__EXCERPT PROVIDED__
That works! Originally I was interested in comparing two teenage girls, one who has lived a relatively privileged life and, well, another who hasn’t had many advantages—I can hope that two teenage girls can find an understanding of one another even when adults cannot. I was also interested in turning righteous anger on its head, in particular the righteous anger one feels when one’s home is violated. For fun, I was also retelling the Goldilocks tale, in which a golden-haired girl breaks into a home and samples the goods. Finally I was interested in exploring the sexual element, as it sometimes arises in conjunction with methamphetamine abuse. It is absolutely a story about class differences.

In the story “King Cole’s American Salvage,” you seem to know a lot about stripping cars. In “Boar Taint,” Jill has picked up a lot of knowledge about farming, but views it from more of an academic perspective. Which of these points of view is closer to yours? Do you do a lot of research for your fiction, or do you tend to write about things you already know about

Basically, I learn whatever I need to know, and I learn any way I can. I usually start writing about something I know something about, but then end up over my head and in need of research data. It is all about serving the story.  I’m always glad when a story needs some information that I already know (say, about donkeys or blackcap raspberries or bicycling), but it doesn’t always happen that way.  Occasionally I’ll learn about something new and be so inspired that I write about it; once I found a Luna moth and tried to feed it, only to discover that they have no mouth-parts, that they never feed, but only breed and die.  More often, I’m writing a story and I realize I have to know more about this thing in order to make the point of view seem realistic. For example, I already had some knowledge about pig farming and scrapping out cars, but I needed more nuanced information to fit it to my characters’ ways of seeing, both from talking to people and doing research in books and online. In Once Upon a River I had to learn a lot about shooting. I learned about skinning muskrats from my mother and from YouTube videos.

One of my favorite stories in your new collection, “The Greatest Show on Earth: What There Was, 1982,” takes place entirely on a circus train in Arizona, and features a relationship between a down-on-their-luck couple, Buckeye and Mike, who sell candy and snow cones and shoot speed on the side. Another takes place at a wedding in Transylvania. These feel like such a departure for you, in terms of voice and subject matter. Did you set out to explore new territory with this collection?

Both of those are stories I started a long time ago, but kept working on for years. I used to travel with the circus, and I did spend time traveling in Romania, so those rely on my own autobiographical elements about as much as the stories that take place in Michigan. I didn’t intentionally leave my home turf, but was willing to travel wherever I needed to go to serve those stories, to figure out what I needed to make them meaningful. I am pretty open minded about where my stories take place, but I choose the familiar venue if that one lends itself.

Untitled-3The story “Mothers, Tell Your Daughters” showcases a generational divide between a mother who “for years…warmed [her]self in borrowed skins of men” and her daughter, a professor of Women’s Studies who seems unable to understand her mother’s choices. Do you see this sad sense of separation between parents and children—between people who have left, and people who have stayed—in your own community?

__Data rows__
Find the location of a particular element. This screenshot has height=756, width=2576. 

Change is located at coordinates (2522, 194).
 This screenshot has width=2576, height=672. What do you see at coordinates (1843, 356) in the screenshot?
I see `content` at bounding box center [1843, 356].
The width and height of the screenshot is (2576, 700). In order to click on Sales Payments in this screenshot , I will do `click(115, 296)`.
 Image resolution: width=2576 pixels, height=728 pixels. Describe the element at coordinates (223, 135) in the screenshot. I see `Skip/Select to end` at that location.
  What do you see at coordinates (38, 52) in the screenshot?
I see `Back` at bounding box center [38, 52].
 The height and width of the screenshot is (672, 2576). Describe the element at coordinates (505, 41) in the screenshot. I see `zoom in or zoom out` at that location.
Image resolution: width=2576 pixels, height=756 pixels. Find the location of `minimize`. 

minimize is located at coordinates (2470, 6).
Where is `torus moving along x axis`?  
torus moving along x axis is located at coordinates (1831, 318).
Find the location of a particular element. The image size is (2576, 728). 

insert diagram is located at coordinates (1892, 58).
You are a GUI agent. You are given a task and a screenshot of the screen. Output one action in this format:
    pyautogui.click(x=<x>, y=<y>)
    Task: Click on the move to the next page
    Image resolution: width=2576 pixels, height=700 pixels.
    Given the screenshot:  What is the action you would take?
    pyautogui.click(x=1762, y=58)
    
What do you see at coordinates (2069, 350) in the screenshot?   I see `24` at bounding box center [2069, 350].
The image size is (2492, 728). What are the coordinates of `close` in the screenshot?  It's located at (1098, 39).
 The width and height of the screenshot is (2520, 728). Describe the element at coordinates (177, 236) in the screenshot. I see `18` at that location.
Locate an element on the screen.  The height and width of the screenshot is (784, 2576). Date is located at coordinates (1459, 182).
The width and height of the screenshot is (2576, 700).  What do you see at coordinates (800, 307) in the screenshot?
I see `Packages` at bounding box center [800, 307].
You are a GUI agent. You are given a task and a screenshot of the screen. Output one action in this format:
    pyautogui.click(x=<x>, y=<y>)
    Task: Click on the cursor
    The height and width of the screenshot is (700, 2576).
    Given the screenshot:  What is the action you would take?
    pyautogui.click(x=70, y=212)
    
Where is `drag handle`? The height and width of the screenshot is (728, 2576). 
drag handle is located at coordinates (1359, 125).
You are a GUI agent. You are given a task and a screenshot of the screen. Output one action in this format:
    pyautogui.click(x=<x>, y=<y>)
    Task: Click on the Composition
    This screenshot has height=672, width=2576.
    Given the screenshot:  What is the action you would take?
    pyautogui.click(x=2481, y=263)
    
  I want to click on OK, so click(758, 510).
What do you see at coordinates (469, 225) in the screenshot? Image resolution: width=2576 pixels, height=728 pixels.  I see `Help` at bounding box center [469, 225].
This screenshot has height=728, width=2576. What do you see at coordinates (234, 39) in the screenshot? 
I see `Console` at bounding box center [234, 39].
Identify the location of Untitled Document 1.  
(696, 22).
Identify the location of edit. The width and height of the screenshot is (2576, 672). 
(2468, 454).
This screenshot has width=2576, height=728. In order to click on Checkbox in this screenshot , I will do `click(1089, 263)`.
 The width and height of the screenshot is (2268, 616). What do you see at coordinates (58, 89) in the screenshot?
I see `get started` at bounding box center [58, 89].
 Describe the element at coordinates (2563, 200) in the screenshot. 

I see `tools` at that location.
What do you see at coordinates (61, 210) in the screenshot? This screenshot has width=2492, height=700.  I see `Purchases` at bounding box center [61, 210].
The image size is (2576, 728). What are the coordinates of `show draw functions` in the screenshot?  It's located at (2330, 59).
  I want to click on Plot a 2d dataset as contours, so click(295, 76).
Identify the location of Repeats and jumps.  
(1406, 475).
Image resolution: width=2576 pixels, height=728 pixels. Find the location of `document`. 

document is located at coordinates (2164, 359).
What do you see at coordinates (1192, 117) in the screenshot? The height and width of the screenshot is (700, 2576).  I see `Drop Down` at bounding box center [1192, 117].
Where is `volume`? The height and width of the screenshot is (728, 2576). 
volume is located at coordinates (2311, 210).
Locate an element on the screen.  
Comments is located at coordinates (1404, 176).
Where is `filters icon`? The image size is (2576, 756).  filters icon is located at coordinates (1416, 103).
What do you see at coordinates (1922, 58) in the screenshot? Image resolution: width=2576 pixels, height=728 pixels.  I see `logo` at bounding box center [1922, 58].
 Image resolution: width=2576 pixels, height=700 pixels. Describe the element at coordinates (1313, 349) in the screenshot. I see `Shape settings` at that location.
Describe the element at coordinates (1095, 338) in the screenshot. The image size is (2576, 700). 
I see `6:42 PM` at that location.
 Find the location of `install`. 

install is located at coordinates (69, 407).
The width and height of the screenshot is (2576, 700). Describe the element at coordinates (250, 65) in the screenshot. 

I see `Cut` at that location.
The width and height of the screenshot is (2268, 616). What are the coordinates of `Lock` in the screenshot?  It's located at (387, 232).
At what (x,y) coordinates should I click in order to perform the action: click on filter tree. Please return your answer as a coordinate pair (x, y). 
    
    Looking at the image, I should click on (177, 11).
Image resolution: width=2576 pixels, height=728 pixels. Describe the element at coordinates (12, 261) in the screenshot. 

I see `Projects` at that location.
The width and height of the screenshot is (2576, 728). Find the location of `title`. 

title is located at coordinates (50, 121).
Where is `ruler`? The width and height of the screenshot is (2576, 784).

__THE PROBLEM__
In the interview, from which two sources did the writer learn about skinning muskrats? These rows are separate material and have no connection to the interview.

__ANSWER IN FULL__
From the writer's mother and from YouTube videos.